Raphael Fournier/Sipa USA/Newscom

Raphael Fournier/Sipa USA/Newscom

U.S. policy on Egypt has drifted in recent months due to a lack of high-level attention, as the Obama Administration focused on Syria, Iran, Israeli–Palestinian peace talks, and the government shutdown. CNN reported yesterday that the Administration would soon announce a cutoff of aid to Egypt, but the White House denied that report.

Today, White House spokesman Jay Carney indicated that a decision would be announced after Congress and the Egyptian government were notified. He cautioned that it would not be “business as usual” with Cairo.

After the Egyptian army staged a July 3 coup against the authoritarian leadership of President Mohamed Morsi, the Administration announced that it would suspend about $585 million of the $1.3 billion in annual U.S. military assistance to Egypt that had yet to be disbursed, pending a policy review. After wringing its hands for several months, the Administration now appears to be leaning toward withholding most of that aid—with the exception of aid slated to counterterrorism and border security programs focused on containing Islamist extremist threats, particularly in the Sinai peninsula near the Israeli border.

President Obama has apparently delayed his long-awaited decision, trying to split the difference between the Pentagon, which argues that aid to Egypt furthers U.S. security interests, and human rights activists who contend that Egypt’s new government must be punished for its crackdown against Islamist supporters of former President Morsi. But symbolic half-measures, which Obama too often embraces, are likely to satisfy nobody in Washington or Cairo.

Instead, a partial aid cutoff is likely to further erode American influence in Egypt, which has rapidly declined under President Obama. It risks rupturing ties to Egypt’s military, which shares American concerns about the threats posed by Islamist extremists and offers the best hope of eventually salvaging a stable democratic system in Egypt.

The Administration also appears to be leaning toward maintaining some of the roughly $250 million in economic aid, most of which goes to Egyptian nongovernmental organizations rather than to the government itself. An anonymous U.S. official indicated that the policy would be announced by the end of the week, although he noted that it has repeatedly been postponed.
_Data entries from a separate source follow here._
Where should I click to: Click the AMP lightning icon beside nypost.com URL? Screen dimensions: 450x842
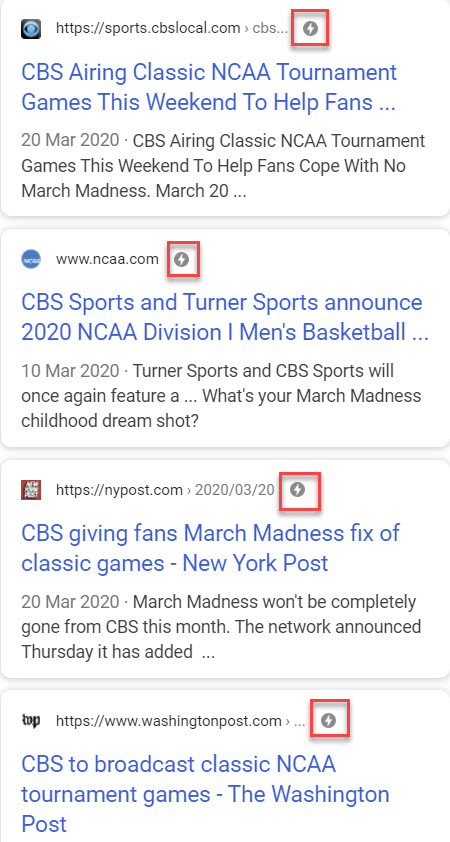[x=297, y=490]
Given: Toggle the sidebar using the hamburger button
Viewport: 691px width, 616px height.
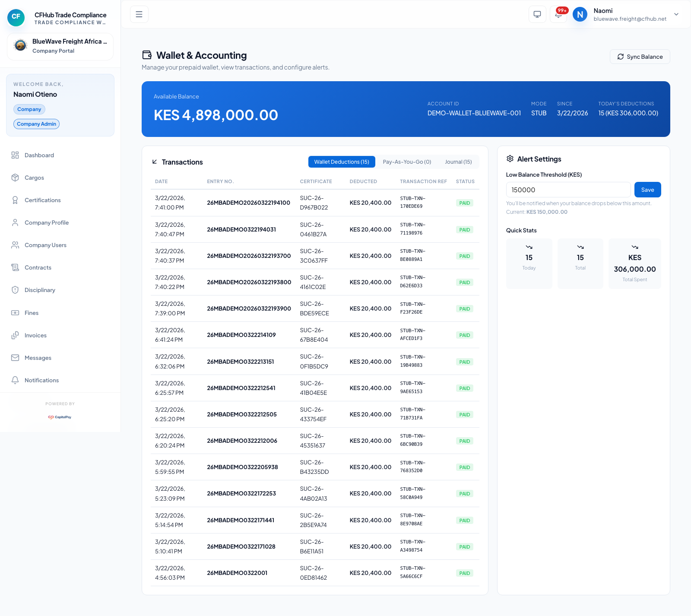Looking at the screenshot, I should pyautogui.click(x=139, y=14).
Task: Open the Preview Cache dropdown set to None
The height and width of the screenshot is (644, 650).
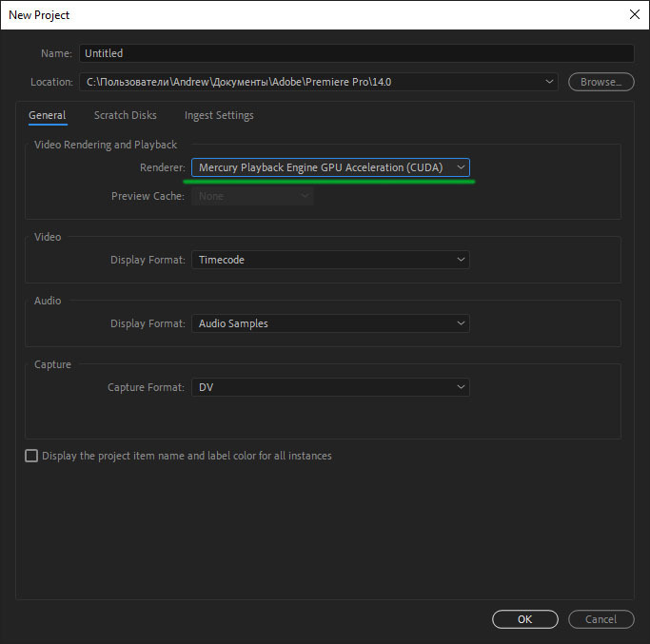Action: (252, 196)
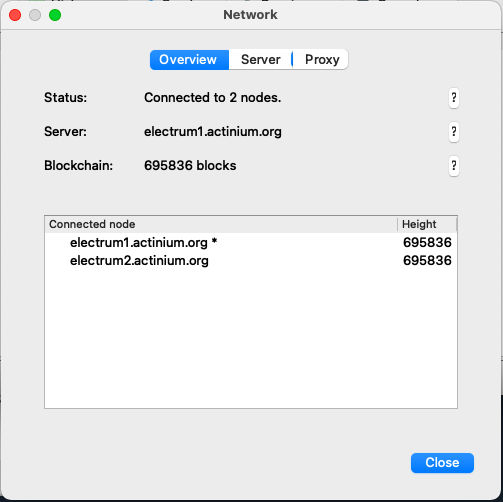The height and width of the screenshot is (502, 503).
Task: Sort by the Height column header
Action: (x=427, y=224)
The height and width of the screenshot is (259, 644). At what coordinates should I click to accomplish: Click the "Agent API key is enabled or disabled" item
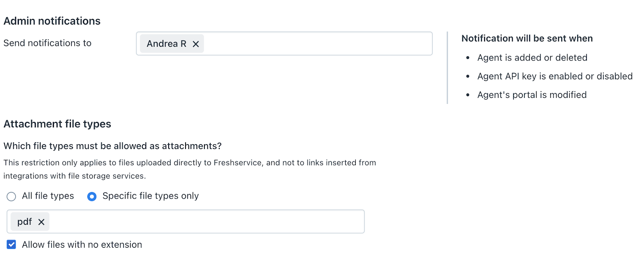pyautogui.click(x=555, y=76)
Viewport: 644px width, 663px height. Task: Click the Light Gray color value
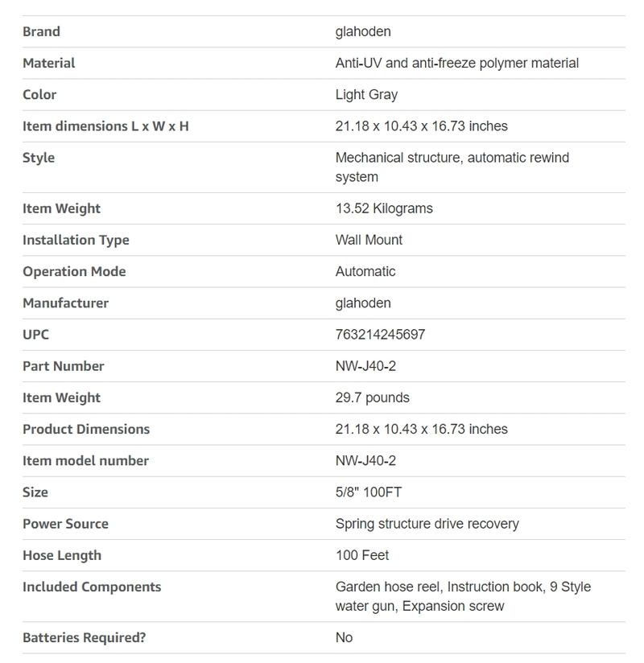366,94
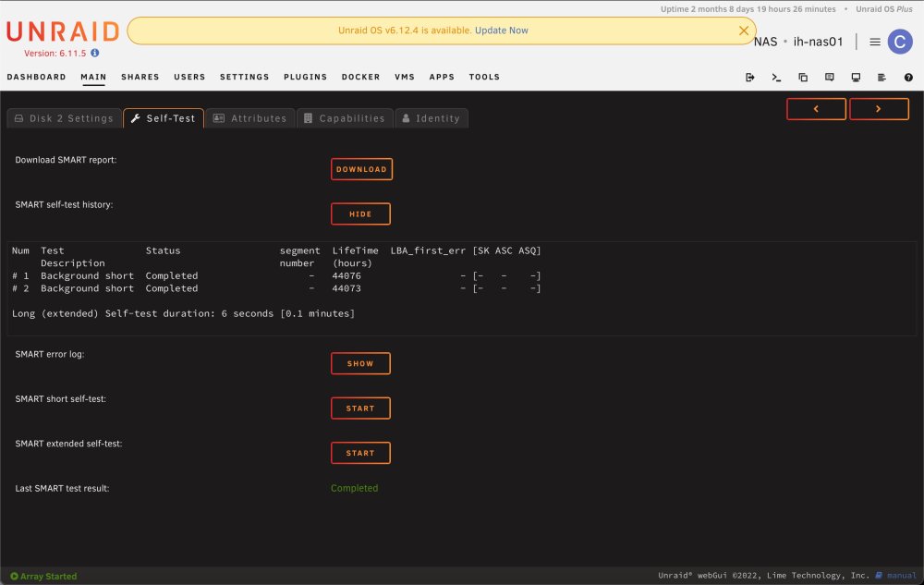Open the system log icon

click(x=881, y=78)
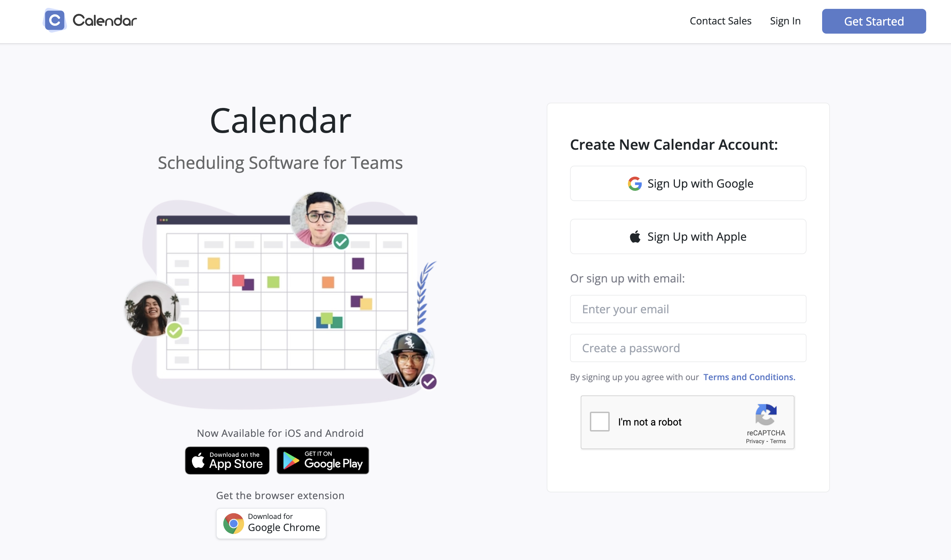Click the Google icon in Sign Up button
This screenshot has width=951, height=560.
(634, 183)
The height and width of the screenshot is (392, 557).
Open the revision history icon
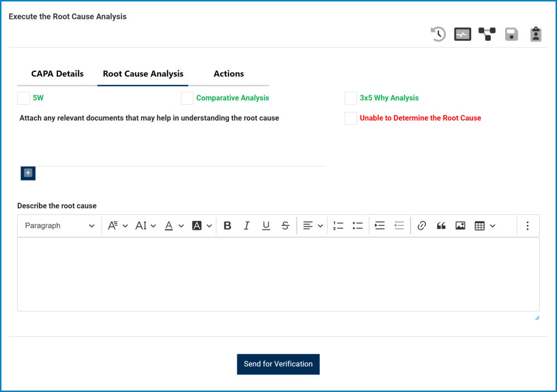438,34
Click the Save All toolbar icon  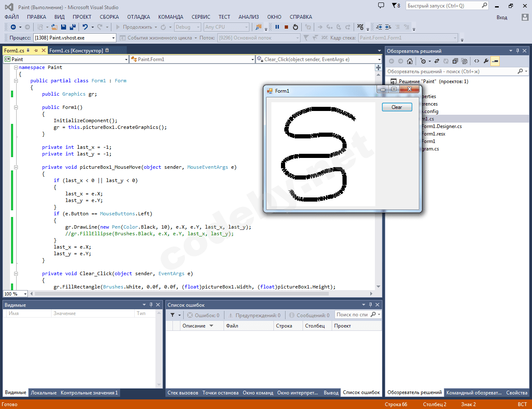[x=73, y=27]
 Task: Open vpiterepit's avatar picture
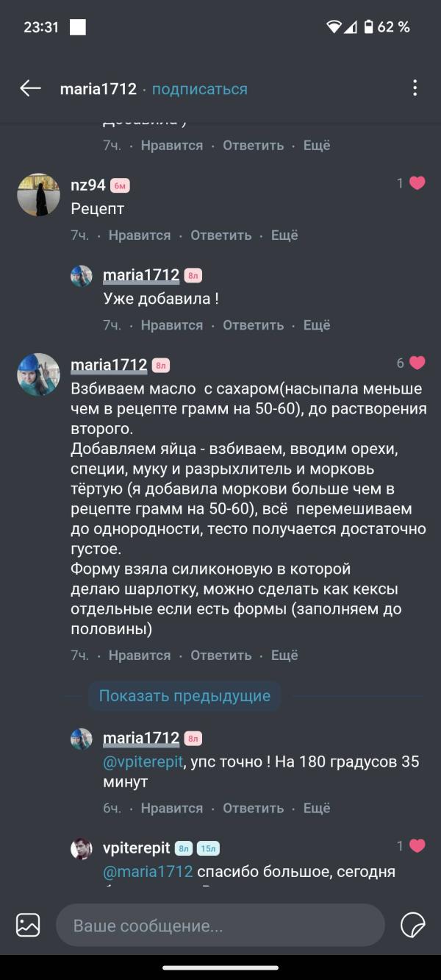click(82, 848)
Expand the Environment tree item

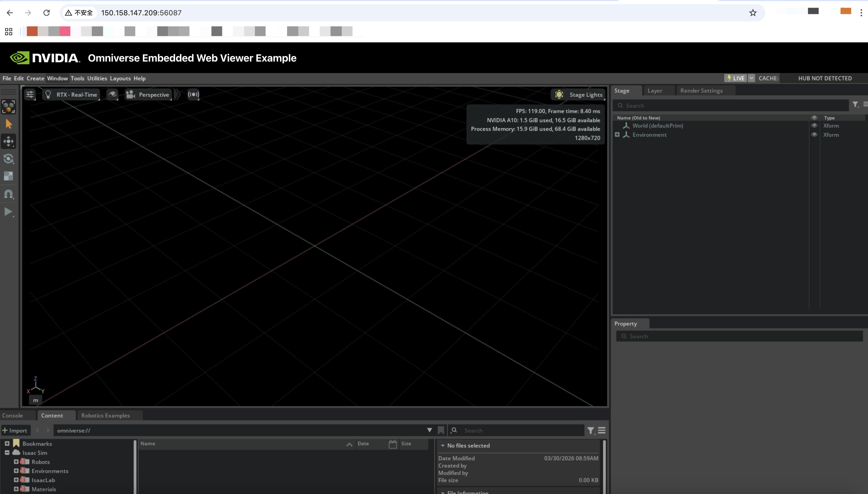(617, 135)
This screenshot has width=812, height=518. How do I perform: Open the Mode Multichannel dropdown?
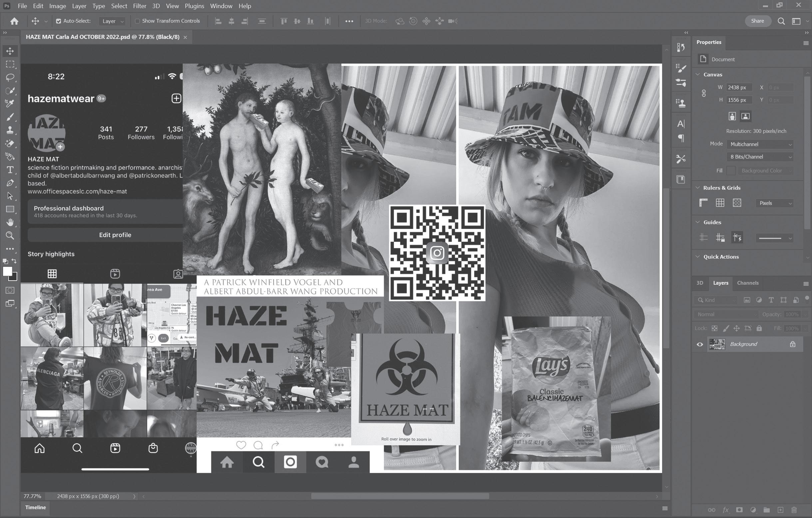[761, 144]
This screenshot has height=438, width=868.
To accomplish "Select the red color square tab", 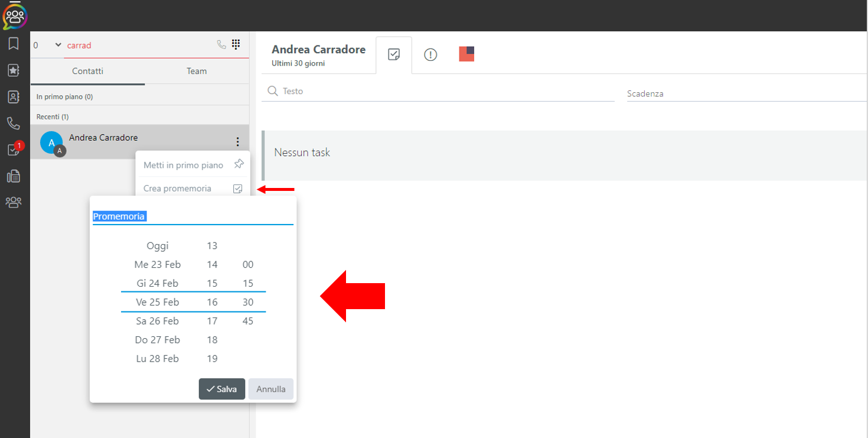I will click(x=466, y=54).
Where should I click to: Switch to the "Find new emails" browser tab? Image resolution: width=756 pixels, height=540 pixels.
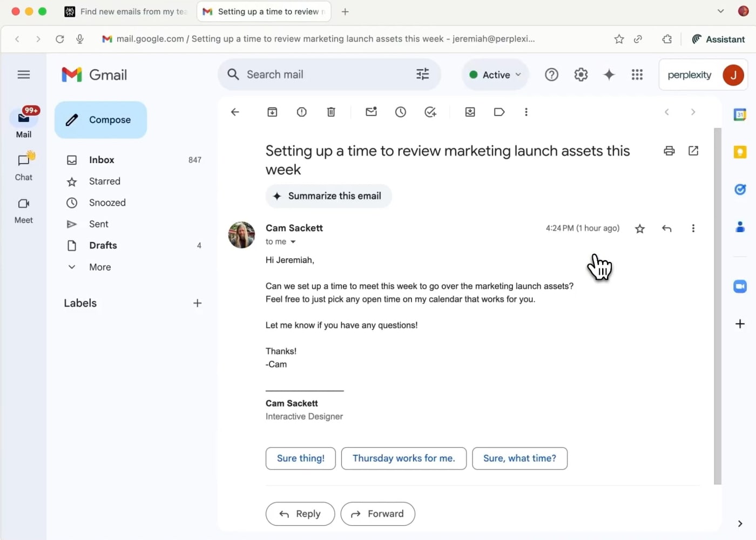[x=127, y=11]
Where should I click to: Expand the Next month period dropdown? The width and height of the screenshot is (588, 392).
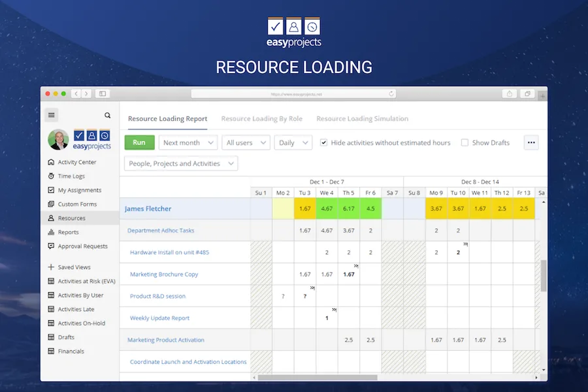[x=188, y=142]
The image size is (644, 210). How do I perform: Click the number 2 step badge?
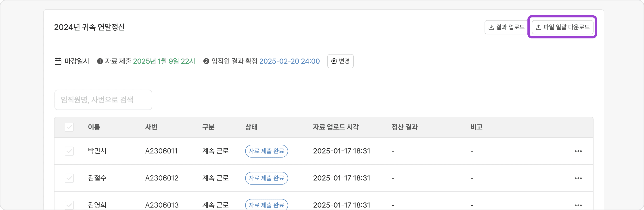[x=206, y=61]
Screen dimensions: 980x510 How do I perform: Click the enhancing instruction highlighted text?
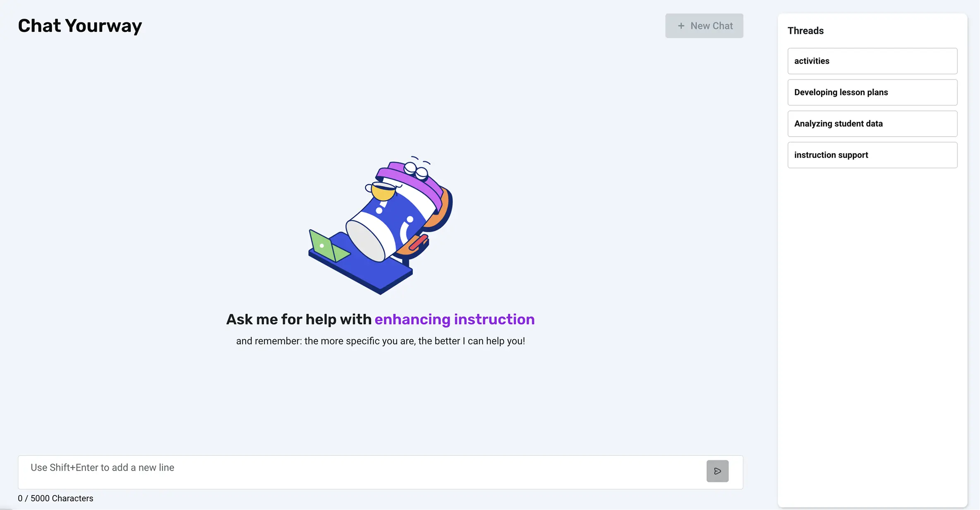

The New York Times reported that President Obama felt compelled to act after street clashes erupted in several Egyptian cities on Sunday, killing more than 50 people. But it would be a mistake to alter U.S. policy in response to political violence provoked by the anti-Western Muslim Brotherhood, which is hostile to U.S. foreign policy. This would only encourage the Muslim Brotherhood to escalate its campaign against the new government.

Instead of publicly humiliating Egypt’s military government, which could provoke a backlash against the U.S. and undermine Egyptian compliance with the 1979 peace treaty with Israel, Washington should press Cairo privately to remain committed to its roadmap for restoring democracy.

President Obama’s half-hearted, feel-good, symbolic measures are likely to backfire by alienating Egypt’s new leaders and fueling more anti-Americanism among Egyptians, many of whom already distrust the Obama Administration because of its uncritical support for Morsi’s Muslim Brotherhood–dominated regime.